Introductory Topics #
There are quite a few handy “vendor extensions” around which you can add more power to any tooling that knows how to respond to them. One particularly useful one is x-topics
, which allows tech writers (or anyone else messing with this sort of work known as “doc ops” or “spec ops”) to expand on just the API Reference Documentation, and start introducing end-users to other guides and content.
openapi: 3.1.0
x-topics:
- title: Getting started
content:
$ref: ./docs/getting-started.md
In Bump.sh this will create a new navigation entry, and insert the Markdown content from the reference guide right into the main documentation.
Whether you inject x-topics
with Overlays or directly into OpenAPI in the source code, the result is the same.
Code Samples #
There’s countless other improvements you can make to the source OpenAPI given to you by the engineering teams who have other things to be worrying about, like adding client-side code samples with x-codeSamples
.
paths:
/users:
get:
summary: Retrieve a user
operationId: getUserPath
responses: [...]
parameters: [...]
x-codeSamples:
- lang: ruby
label: Ruby library
source: |
require "http"
request = HTTP
.basic_auth(:user => "name", :pass => "password")
.headers(:accept => "application/json")
response = request.get("https://api.example.com/v1/users")
if response.status.success?
# Work with the response.body
else
# Handle error cases
end
External Documentation #
You could add externalDocs
to point them to tutorials hosted elsewhere.
tags:
- name: Stations
description: Train Stations all over Europe, using a bunch of standards defined elsewhere.
externalDocs:
url: https://train-travel.example.com/docs/stations
Filter out anything that shouldn’t be there, like beta endpoints that are not ready for public use. There’s a few ways to do this.
Bump.sh users can do this with the x-beta
property:
paths:
/diffs:
post:
description: Create a diff between any two given API definitions
x-beta: true # Beta flag at the operation level
requestBody:
description: The diff creation request object
content:
application/json:
schema:
type: object
x-beta: true # Beta flag at the top-level schema object
properties:
url:
type: string
format: uri
x-beta: true # Beta flag at the object property level
description: |
**Required** if `definition` is not present.

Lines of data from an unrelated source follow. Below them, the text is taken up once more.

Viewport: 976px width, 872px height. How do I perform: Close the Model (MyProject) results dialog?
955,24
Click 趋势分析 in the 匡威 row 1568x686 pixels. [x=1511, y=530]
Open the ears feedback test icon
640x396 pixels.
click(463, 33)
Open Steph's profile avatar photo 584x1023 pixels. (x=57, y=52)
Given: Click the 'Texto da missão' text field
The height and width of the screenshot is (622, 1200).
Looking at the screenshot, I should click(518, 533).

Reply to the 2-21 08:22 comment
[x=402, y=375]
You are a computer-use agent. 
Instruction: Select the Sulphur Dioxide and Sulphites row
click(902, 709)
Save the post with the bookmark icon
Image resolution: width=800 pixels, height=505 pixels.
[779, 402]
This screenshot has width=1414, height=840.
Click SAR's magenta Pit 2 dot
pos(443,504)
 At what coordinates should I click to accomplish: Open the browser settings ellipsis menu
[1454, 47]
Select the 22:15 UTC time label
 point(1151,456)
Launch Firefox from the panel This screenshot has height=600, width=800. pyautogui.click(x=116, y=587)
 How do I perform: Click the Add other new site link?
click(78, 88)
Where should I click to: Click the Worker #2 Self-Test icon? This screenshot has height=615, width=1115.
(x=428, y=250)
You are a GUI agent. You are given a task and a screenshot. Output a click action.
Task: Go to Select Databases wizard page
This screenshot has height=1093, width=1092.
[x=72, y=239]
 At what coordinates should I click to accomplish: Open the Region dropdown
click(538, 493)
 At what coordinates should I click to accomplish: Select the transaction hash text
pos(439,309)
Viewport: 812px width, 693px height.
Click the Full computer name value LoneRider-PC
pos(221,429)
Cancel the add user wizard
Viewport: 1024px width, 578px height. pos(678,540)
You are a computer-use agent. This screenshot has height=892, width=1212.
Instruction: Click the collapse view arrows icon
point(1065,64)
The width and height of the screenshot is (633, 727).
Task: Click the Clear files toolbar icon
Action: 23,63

Current definition URL. It should be accessible through HTTP by Bump.sh servers.
Or you can filter them out with overlays:
overlay: 1.0.0
info:
title: Remove beta flags
version: 0.0.1
actions:
- target: "$..[?(@['x-beta'] == true)]^"
description: Remove anything beta
remove: true
Learn more about working with JSONPath to write powerful targets for your overlays using our guide How to work with JSONPath.
Summary #
Overlays are powerful, advanced, and standardized across the toolchain, so you can rely on them to help you with any modifications you need to do.
Being able to change things however you like, then publish the changed versions off seamlessly is really handy, and will hopefully be the last time you need to do awkward JSON/YAML hacking on other peoples documents. JSONPath is a tricky thing to learn, but if you can master regex you can master JSONPath, then the world is your oyster.